Salió de la celda, la cerró con llave y atravesó los claustros a toda prisa, manteniéndose en las sombras lo mejor que pudo. No había señales de presencia humana, pero recordó a la Virgen vigilante que la había espiado por primera vez. Allí no se podía una fiar de nada. Agazapada, y gracias a la pura buena suerte, logró salir al patio en el que Floyd se había enfrentado al señor Klein. Hizo una pausa para decidir de qué lado estaría la salida. Pero las nubes le cubrieron la cara de la luna, y en la oscuridad, su incierto sentido de la orientación la abandonó por completo. Confiando en la suerte que la había llevado hasta allí sin ser detenida, escogió una de las salidas del patio, la atravesó y se dejó guiar por el olfato a lo largo de un sendero cubierto que serpeaba y giraba antes de conducir a otro patio mayor que el primero. Una ligera brisa agitó las hojas de los laureles entrelazados que había en el centro del patio; los insectos nocturnos zumbaban en las paredes.
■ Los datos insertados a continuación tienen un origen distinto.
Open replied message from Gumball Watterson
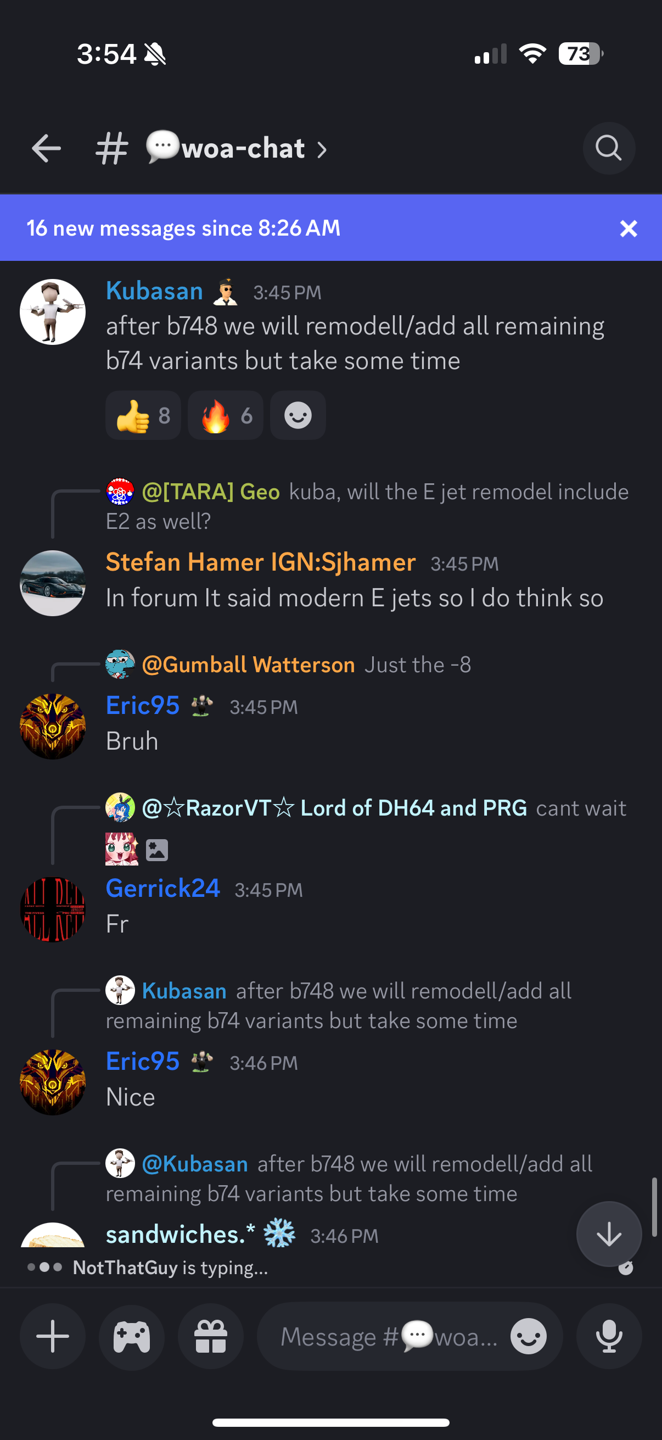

Por pacífica que pareciera, no lograba ver en la plaza una ruta prometedora, y se disponía a regresar por donde había llegado, cuando la luna se deshizo de sus velos e iluminó el patio de pared a pared.

Estaba vacío, a excepción de los laureles y la sombra de los laureles, pero esa sombra caía sobre un complicado dibujo pintado en el suelo. Se quedó mirándolo, demasiado embargada por la curiosidad como para retirarse, aunque al principio no logró encontrarle sentido a la cosa; el diseño parecía ser sólo eso: un diseño. Cautelosamente, recorrió uno de sus bordes intentando descifrar su significado. Entonces advirtió que lo estaba mirando del revés. Se dirigió al otro extremo del patio y el dibujo le resultó claro. Era un mapa del mundo, reproducido hasta la última e insignificante isla. Aparecían indicadas las ciudades más importantes, y los océanos y los continentes estaban recorridos por cientos de finas líneas que marcaban latitudes, longitudes y muchas cosas más. Aunque muchos de los símbolos eran idiosincrásicos, estaba claro que el mapa se encontraba plagado de detalles políticos. Fronteras en litigio, aguas territoriales, zonas de exclusión. Muchos de estos detalles habían sido redibujados en tiza, como respondiendo a las informaciones diarias. En ciertas regiones, particularmente cargadas de acontecimientos, la masa de tierra aparecía oscurecida por anotaciones.

La fascinación se interpuso entre ella y su seguridad. No oyó las pisadas provenientes del Polo Norte hasta que su propietario salió de su escondite y quedó iluminado por la luz de la luna. Se disponía a salir corriendo, cuando reconoció a Gomm.